« La Montagne », de Jules Michelet
MICHELET ET NOUS FACE AU MONT BLANC
Né sous la Révolution, en 1798, mort en 1874, sous la IIIe République, Jules Michelet incarne à lui seul le XIXe siècle, dans ce qu’il a de meilleur comme d’insuffisant. Elu au Collège de France en 1838, destitué par l’Empire en 1852, le « pape de l’histoire » est l’auteur d’une œuvre colossale, avec pour piliers Histoire de France et Histoire de la Révolution française.

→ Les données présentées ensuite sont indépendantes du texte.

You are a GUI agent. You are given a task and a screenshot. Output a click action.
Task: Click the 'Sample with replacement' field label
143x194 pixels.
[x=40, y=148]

Mais s’en détachent également bien des titres isolés et qui se lisent encore, comme La Sorcière ou La Bible de l’humanité. En revanche, on connaît bien peu la série de livres qu’il consacra à la nature et qui furent des succès en leur temps, L’Oiseau, L’Insecte, La Mer… Et l’on ignore tout à fait La Montagne, publié en 1868, à la fin de sa vie. C’est un tort.
Aujourd’hui réédité, ce texte étonnant vaut d’être découvert. Après plusieurs saisons de marche, de col en col, avec sa femme, aux alentours de Chamonix, en Engadine, au Léman, dans les Pyrénées, l’historien célèbre la montagne, tour à tour « initiation », « médecine », « société », « religion »… Mais d’abord énigme, physiquement éprouvée. De tous les sommets approchés ou entrevus, décrits ou magnifiés au cours de ces périples, se détache le mont Blanc. Il sidère l’historien-marcheur, qui consacre à « cet illustre solitaire dont la tête domine l’Europe » les quatre premiers chapitres de son livre, magnifiant « le grand ermite », invoquant ses secrets, le mystère de cette présence où se juxtaposent proximité et lointain, insurmontable étrangeté.
Question de sensibilité, d’époque, d’écologie,
Dans cette prose généreuse et surannée, ce qui intéresse le plus n’est pas directement la montagne, mais plutôt l’histoire des regards sur la nature. Précisément, la rencontre troublante de l’intemporel et des circonstances. Les lieux que décrit le texte existent encore, les noms sont les mêmes, les paysages aussi. Le mont Blanc qu’a contemplé Michelet semble à peu près identique à celui que nous voyons – du moins de loin. Pourtant, presque rien de ce que dit ce grand auteur ne peut être dit aujourd’hui. Affaire de style, de rhétorique, de vocabulaire – sans doute. Mais pas seulement. Question avant tout de sensibilité, d’époque, d’écologie, de changement de regard.
Ce qu’incite à méditer cette lecture, c’est donc que la nature est en un sens toujours la même, comme réalité rencontrée, et toujours autre, comme objet de discours, de savoir et de rêverie. Une réflexion que permet de poursuivre la nouvelle collection des éditions du Pommier, dont le Michelet est un des quatre premiers volumes. Les trois autres, à des titres divers, ne sont pas moins intéressants, puisqu’on y trouve une brochette de géants : le naturaliste Buffon et ses animaux sauvages, le géographe libertaire Elisée Reclus en Sierra Nevada, le génial Alexander von Humboldt explorant steppes et déserts.
La collection s’intitule « Les pionniers de l’écologie », et sa fréquentation est à recommander, d’autant plus que les volumes sont d’un prix fort abordable. Toutefois, ces auteurs et leurs textes ne me semblent pas attirants parce qu’ils seraient pionniers de quoi que ce soit. A mon humble avis, c’est l’inverse. Il faut les lire comme des témoins de discours disparus ou en voie de disparition. Des vestiges d’autres regards et discours sur la nature que les nôtres. Pas des précurseurs, mais des dinosaures. Jurassic Park plutôt que le Futuroscope.